Johannes Ender was born in 1988 in Hohenems, Austria. In 2013 he finished his Master’s studies at the University of Applied Sciences in Vorarlberg. After working in industry for three years he pursued the Master’s studies of Computational Science at the University of Vienna. In November 2018 he joined the Institute for Microelectronics where he started his PhD studies researching the simulation of non-volatile magnetic memory devices.

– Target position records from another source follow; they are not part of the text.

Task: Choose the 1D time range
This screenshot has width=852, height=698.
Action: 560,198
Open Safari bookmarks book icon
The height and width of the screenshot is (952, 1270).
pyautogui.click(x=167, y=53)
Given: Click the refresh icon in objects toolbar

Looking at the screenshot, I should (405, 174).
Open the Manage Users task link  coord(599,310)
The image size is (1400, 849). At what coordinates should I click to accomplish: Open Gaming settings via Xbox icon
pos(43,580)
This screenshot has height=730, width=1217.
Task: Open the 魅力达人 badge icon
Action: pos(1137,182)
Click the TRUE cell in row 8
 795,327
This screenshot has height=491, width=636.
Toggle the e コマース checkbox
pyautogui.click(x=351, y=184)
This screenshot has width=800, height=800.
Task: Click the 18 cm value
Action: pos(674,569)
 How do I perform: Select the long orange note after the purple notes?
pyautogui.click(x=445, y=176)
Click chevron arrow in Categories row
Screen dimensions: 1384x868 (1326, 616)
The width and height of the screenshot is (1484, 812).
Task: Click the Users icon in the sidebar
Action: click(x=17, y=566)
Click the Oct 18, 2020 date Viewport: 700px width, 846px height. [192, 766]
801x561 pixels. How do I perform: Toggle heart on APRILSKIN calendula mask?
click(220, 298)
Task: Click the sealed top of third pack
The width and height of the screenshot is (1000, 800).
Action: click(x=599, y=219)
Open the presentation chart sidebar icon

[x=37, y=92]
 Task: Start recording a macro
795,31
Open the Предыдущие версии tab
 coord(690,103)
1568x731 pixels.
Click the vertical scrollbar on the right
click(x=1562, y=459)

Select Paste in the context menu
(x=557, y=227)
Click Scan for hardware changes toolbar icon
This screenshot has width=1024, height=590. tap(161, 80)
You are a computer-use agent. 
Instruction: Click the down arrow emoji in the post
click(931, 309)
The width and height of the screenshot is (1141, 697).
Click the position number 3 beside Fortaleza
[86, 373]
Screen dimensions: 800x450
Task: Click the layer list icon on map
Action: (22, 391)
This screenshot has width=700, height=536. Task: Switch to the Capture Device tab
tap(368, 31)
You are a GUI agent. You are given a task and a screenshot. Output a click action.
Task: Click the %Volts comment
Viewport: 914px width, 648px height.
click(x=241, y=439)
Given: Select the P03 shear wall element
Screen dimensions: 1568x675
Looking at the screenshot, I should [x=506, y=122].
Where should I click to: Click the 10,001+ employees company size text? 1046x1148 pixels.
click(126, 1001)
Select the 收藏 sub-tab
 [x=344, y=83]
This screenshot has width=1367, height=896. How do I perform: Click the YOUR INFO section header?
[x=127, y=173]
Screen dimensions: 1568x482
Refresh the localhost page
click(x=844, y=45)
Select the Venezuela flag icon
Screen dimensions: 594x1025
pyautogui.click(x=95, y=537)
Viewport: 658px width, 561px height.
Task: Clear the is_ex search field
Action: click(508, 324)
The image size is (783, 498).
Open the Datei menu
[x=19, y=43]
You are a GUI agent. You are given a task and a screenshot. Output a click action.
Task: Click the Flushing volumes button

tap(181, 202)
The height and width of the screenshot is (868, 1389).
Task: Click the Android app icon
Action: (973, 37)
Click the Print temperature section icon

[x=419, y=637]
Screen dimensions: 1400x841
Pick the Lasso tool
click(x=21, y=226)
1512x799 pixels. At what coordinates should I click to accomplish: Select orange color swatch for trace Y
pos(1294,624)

Efficient Demagnetizing Field Calculation in Micromagnetic Simulations
Magnetoresistive random access memory devices have the potential to replace conventional semiconductor devices, which suffer from ever-increasing dynamic and stand-by power consumption. In order to design these spin-based devices, numerically demanding simulations have to be performed in order to calculate the magnetization dynamics of the ferromagnetic layers. Large-scale micromagnetic simulations using the finite element method (FEM) require special care, due to the effective field evaluations that have to be performed at every time step.
Out of the several contributions to the effective field, the demagnetizing field is computationally the most expensive. It describes the long-range dipole interaction of the magnetic moments. In an FEM discretization, calculating the demagnetizing field is reduced to solving the Poisson equation for a magnetic potential. As the potential decays slowly to zero at infinity, a large computational domain surrounding the magnetic material is needed in a pure FEM simulation in order to well-approximate this boundary condition. This is the so-called truncation approach. A hybrid approach, whereby FEM is coupled with the boundary element method (FEM-BEM), can be employed to restrict computation to the magnetic domain. Fig. 1 shows results for the calculation of the demagnetizing energy of a unit cube - a case often used to validate the correctness of the demagnetizing field calculation.
Simulations using the different methods and different initial magnetizations were performed on a mesh with the same resolution in the magnetic domain. One can see that the FEM-BEM method achieves significantly better accuracy than the truncation method. This is due to the fact that, in contrast to the truncation approach, it does not perform an approximation, but rather uses a boundary integral formalism to properly describe this "open boundary condition". In addition to these benefits of the FEM-BEM method, it comes at the cost of having to deal with dense matrices arising from the discretization of boundary operators, and matrix compression algorithms must be applied. Fig. 2 shows how so-called hierarchical matrix compression algorithms can drastically reduce the memory demands of the simulation.
Using the above-mentioned means, the demagnetizing field in a single magnetic layer, as well as multiple disjoint magnetic layers for uniform and non-uniform magnetization, is efficiently evaluated. Applying these techniques to standard micromagnetic problems, for which known values for the demagnetizing energy exist, demonstrates that the hybrid FEM-BEM approach is not only accurate but also highly computationally efficient.
Fig. 1: Comparison of the demagnetization energy for different magnetization states.
Fig. 2: Matrix size of the discretized boundary operator as a function of the number of surface degrees of freedom with and without compression.